◆ Work required: From the records below, transcribe exactly the lines that begin at the line with "559x249 pixels." and end at the line with "The image size is (283, 212).", both included.
[Records Boundary: Start]
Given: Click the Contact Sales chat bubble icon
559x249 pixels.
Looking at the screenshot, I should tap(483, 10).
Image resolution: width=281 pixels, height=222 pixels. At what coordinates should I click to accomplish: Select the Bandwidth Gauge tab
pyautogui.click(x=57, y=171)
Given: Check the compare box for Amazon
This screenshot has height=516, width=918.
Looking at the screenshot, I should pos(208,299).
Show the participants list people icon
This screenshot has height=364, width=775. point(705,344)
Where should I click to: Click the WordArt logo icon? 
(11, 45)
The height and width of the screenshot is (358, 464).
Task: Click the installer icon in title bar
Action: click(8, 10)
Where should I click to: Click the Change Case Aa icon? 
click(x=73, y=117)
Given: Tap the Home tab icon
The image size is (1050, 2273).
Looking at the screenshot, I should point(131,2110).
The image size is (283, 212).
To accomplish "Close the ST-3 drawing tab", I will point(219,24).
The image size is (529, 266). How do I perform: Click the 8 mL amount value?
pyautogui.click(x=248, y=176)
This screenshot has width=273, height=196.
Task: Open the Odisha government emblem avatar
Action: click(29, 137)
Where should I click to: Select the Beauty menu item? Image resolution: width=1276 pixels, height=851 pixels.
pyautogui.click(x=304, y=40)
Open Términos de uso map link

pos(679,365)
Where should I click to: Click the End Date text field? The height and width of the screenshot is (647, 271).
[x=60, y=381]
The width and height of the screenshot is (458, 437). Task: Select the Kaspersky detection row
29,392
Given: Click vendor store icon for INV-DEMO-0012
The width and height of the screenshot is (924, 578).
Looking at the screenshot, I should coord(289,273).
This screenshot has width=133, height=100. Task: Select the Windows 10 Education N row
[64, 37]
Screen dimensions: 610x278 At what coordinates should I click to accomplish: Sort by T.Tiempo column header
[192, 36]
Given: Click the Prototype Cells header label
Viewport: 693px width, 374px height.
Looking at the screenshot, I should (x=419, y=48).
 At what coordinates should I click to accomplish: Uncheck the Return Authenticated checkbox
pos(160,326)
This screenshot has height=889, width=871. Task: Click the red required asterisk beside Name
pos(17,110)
[Records Boundary: End]
◆ Exercise solution:
559x249 pixels.
Looking at the screenshot, I should tap(483, 10).
Image resolution: width=281 pixels, height=222 pixels. At what coordinates should I click to accomplish: Select the Bandwidth Gauge tab
pyautogui.click(x=57, y=171)
Given: Check the compare box for Amazon
This screenshot has height=516, width=918.
Looking at the screenshot, I should pos(208,299).
Show the participants list people icon
This screenshot has height=364, width=775. point(705,344)
Where should I click to: Click the WordArt logo icon? 
(11, 45)
The height and width of the screenshot is (358, 464).
Task: Click the installer icon in title bar
Action: click(8, 10)
Where should I click to: Click the Change Case Aa icon? 
click(x=73, y=117)
Given: Tap the Home tab icon
The image size is (1050, 2273).
Looking at the screenshot, I should point(131,2110).
The image size is (283, 212).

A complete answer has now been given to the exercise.